> _Travail à faire_
Pouvez-vous poursuivre le texte sur la météorologie dans l'Antiquité à la suite de sa dernière phrase ?

> _Texte source_
La météorologie dans l'antiquité
Le royaume des Dieux
Très tôt, les Hommes ont essayé d'interpréter les phénomènes météorologiques qui conditionnaient et rythmaient une partie de leur existence.
Ils devaient uniquement se fier à leurs sens et affronter les colères de la nature que l'on craint moins aujourd'hui grâce à la technologie (chauffage, climatisation, etc.). Des dessins, datant de 4 à 8 mille ans, retrouvés en Écosse semblent représenter le Soleil et la Lune entourés de halos. Mais les traces de cette époque sont limitées. Les Babyloniens ont laissé des tablettes de terre cuite sur lesquelles ils gravaient des lois relatives à la météorologie, qu'ils avaient déduites de leurs observations. Par exemple ils avançaient les principes suivants : "quand le Soleil est entouré d'un halo, la pluie va tomber. Quand un nuage obscurcit le ciel, le vent va souffler".
Les Chinois furent probablement les premiers à avoir une démarche rigoureuse face aux phénomènes météorologiques : ils effectuaient des observations de manière régulière. Sous la dynastie Yin (1300 avant J.C), elles concernaient les hauteurs de neige, l'aspect du ciel, ou encore le vent.
Les Grecs, un peu plus tard se sont également intéressés à la météorologie, mais selon eux, les phénomènes étaient régis par les Dieux. Ainsi, les évènements néfastes à l'Homme (tempêtes, orages, sécheresse, etc.) étaient considérés comme la manifestation de forces surnaturelles, conséquences de la colère des Dieux ou alors de leur bienveillance. Par exemple Zeus gouvernait l'orage, l'ouragan et la foudre. Chez les Hindous, Indra tenait le même rôle.
Dans l'Égypte ancienne, les crues représentaient l'union d'Isis et d'Osiris, qui donna naissance à Horus.
En Mésopotamie, dès le IIIe millénaire avant notre ère régnait la déesse de la pluie : elle écartait les bras pour laisser s'écouler le flot d'eau irriguant le sol.
Pendant très longtemps, l'humanité a fait confiance aux sorciers qui devaient prédire le temps. Ainsi, durant les périodes de sécheresse, les danses et les sacrifices se faisaient nombreux afin de faire tomber la pluie.
Pendant une longue période, les phénomènes météorologiques étaient donc interprétés comme volonté des Dieux, et les Hommes se sont tout au plus contentés de les observer sans chercher à les comprendre.

> _Les données_

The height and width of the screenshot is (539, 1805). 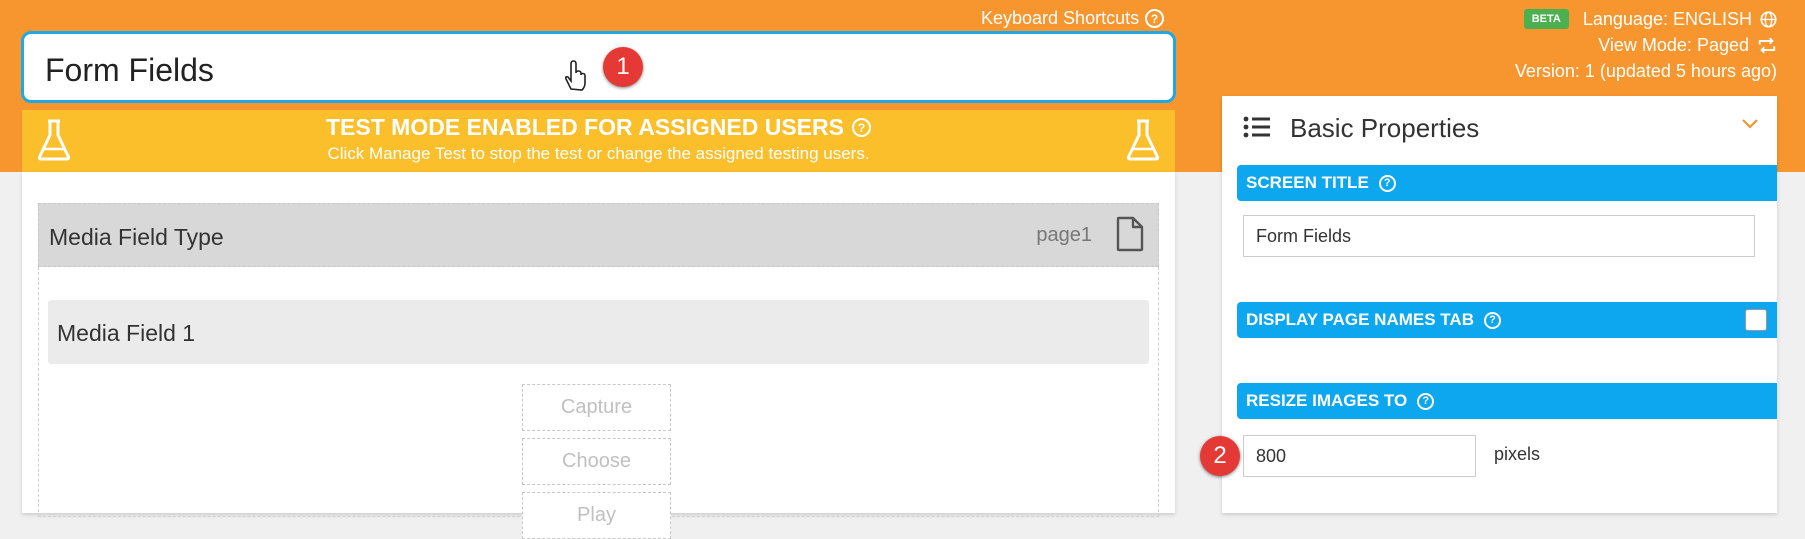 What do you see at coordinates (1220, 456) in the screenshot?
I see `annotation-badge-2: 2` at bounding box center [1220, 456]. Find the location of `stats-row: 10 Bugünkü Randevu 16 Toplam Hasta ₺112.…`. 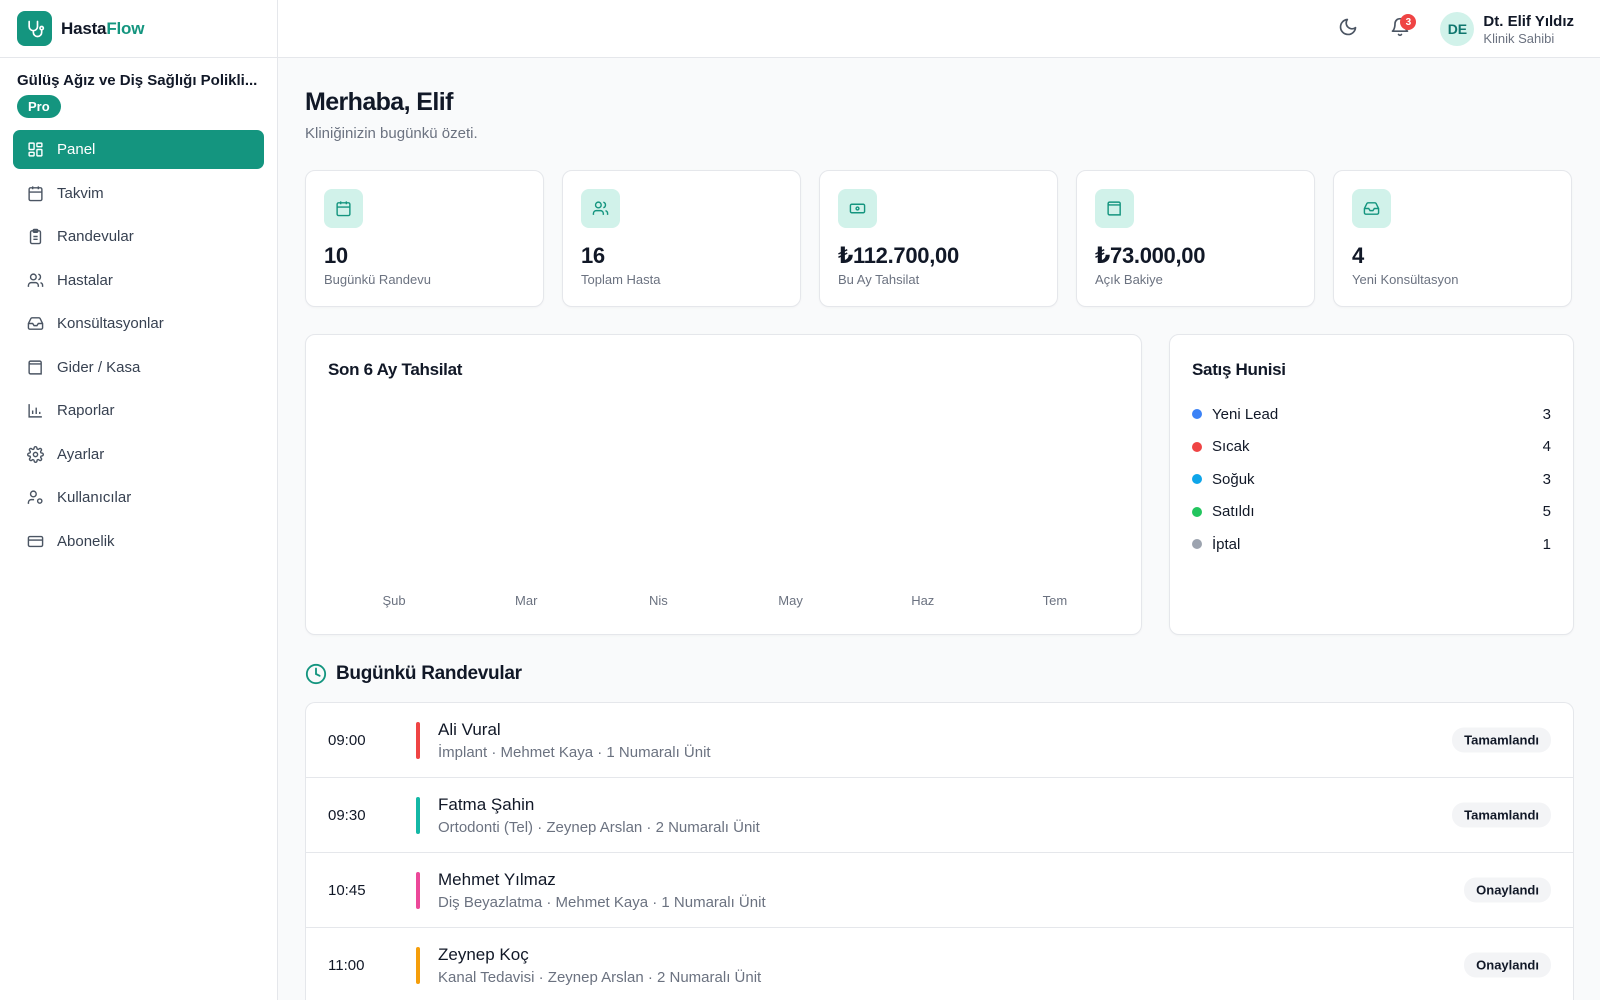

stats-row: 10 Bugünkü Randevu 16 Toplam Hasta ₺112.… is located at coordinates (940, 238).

> _Résultat obtenu_
L'éveil de la raison
Comme dans beaucoup de domaines de la connaissance, les Grecs furent les premiers à adopter une approche d'analyse et d'explication rationnelle des phénomènes météorologiques. Notons qu'à cette époque, la météorologie regroupait un large éventail de domaines comme l'astronomie, la géographie ou encore la sismologie.
Le premier philosophe ionien Thalès de Milet voyait le monde comme une bulle d'air piégée dans un univers liquide infini. Il reliait les mouvements de l'atmosphère à ceux des sphères lointaines.
Anaximandre (610-546 avant J.C) avait déjà une idée précise de la nature du vent. Il pensait que le vent était un flux d'air.
Au Ve siècle avant J.C, un autre Ionien, Anaxagoras, a donné un schéma de la formation des précipitations. Selon lui, l'air entraîné en altitude se condensait en grêlons lorsque la température était suffisamment basse.
Empédocle établit la théorie des quatre éléments (terre, eau, air, feu) dont les combinaisons devaient être à l'origine du froid, de la chaleur, de l'humidité et de la sécheresse.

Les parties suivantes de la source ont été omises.